By Guy Faulconbridge, Dmitry Antonov and Andrew Osborn
MOSCOW (Reuters) – The Kremlin reacted cautiously on Wednesday after Donald Trump declared victory in the U.S. presidential election. It said the US is still a hostile state and that only time would tell whether Trump's rhetoric about ending the war in Ukraine would become reality.
Russia's invasion of Ukraine in 2022 set off the biggest confrontation between Moscow and the West since the Cuban Missile Crisis of 1962, when the Soviet Union and the US came close to nuclear war.
Trump, a Republican, claimed victory in the 2024 presidential election after Fox News predicted he had defeated Democrat Kamala Harris, marking a stunning political comeback four years after he left the White House.
Kremlin spokesman Dmitry Peskov said Trump made a number of important statements during his campaign about his desire to end the war in Ukraine, but only time will tell whether they lead to action.

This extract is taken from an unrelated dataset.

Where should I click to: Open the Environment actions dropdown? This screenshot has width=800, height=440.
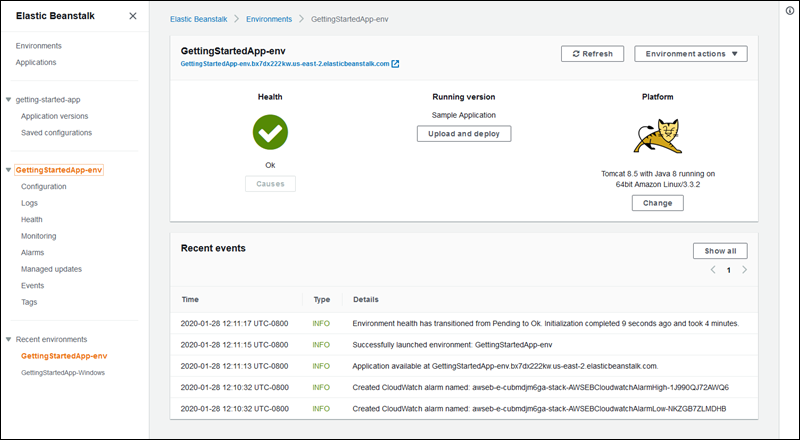pos(691,54)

“Let's not forget that we are talking about an unfriendly country, which is both directly and indirectly involved in a war against our state (in Ukraine),” Peskov told reporters.
Peskov said he was unaware of plans by President Vladimir Putin to congratulate Trump on his victory and that relations with Washington were at an all-time low.
“We have repeatedly said that the US is capable of contributing to the end of this conflict. This cannot be done overnight, but… the US is capable of changing the trajectory of its foreign policy. Will this happen, and if so, how… we will see after (the inauguration of the US president in) January.”
Russian and American diplomats say relations between the world's two largest nuclear powers have only deteriorated during the depths of the Cold War. Russian officials from Putin on down said ahead of the election that it made no difference to Moscow who won the White House, even as Kremlin-led state media coverage showed a preference for Trump.
Kirill Dmitriev, the influential head of Russia's sovereign wealth fund, said a Trump victory could be an opportunity to mend ties.
“This opens up new opportunities to restore relations between Russia and the United States,” added Dmitriev, a former Goldman Sachs banker who has previously had contacts with the Trump team.
In 2009, then US Secretary of State Hillary Clinton proposed a “reset” with Moscow, but due to an apparent translation error, Moscow was presented with a symbolic button labeled “overload” in Russian instead of “reset”.
Despite the 'reset', relations between Putin and then US President Barack Obama deteriorated.
WAR IN UKRAINE
Trump, 78, has pledged to quickly end the war in Ukraine if elected, though he has not explained exactly how he would do that.
Putin has said he is willing to talk about a possible end to the war, but that Russia's territorial gains and claims must be accepted, something Ukrainian leaders have rejected as an unacceptable capitulation.
Russian troops are advancing in Ukraine at their fastest pace in at least a year and control about a fifth of the country.
That includes Crimea, which Moscow annexed from Ukraine in 2014, about 80% of the Donbas – a coal and steel zone – and more than 70% of the Zaporizhia and Kherson regions.
Former Russian President Dmitry Medvedev said on Wednesday that Trump's victory would likely be bad news for Ukraine, which relies on Washington as its main military backer.
“Trump has one useful quality for us: as a businessman through and through, he absolutely does not like to spend money on all kinds of hangers-on,” Medvedev, now a senior security official, wrote on his Telegram account.
“The question is how much Trump will have to give to the war. He is stubborn, but the system is stronger,” he said.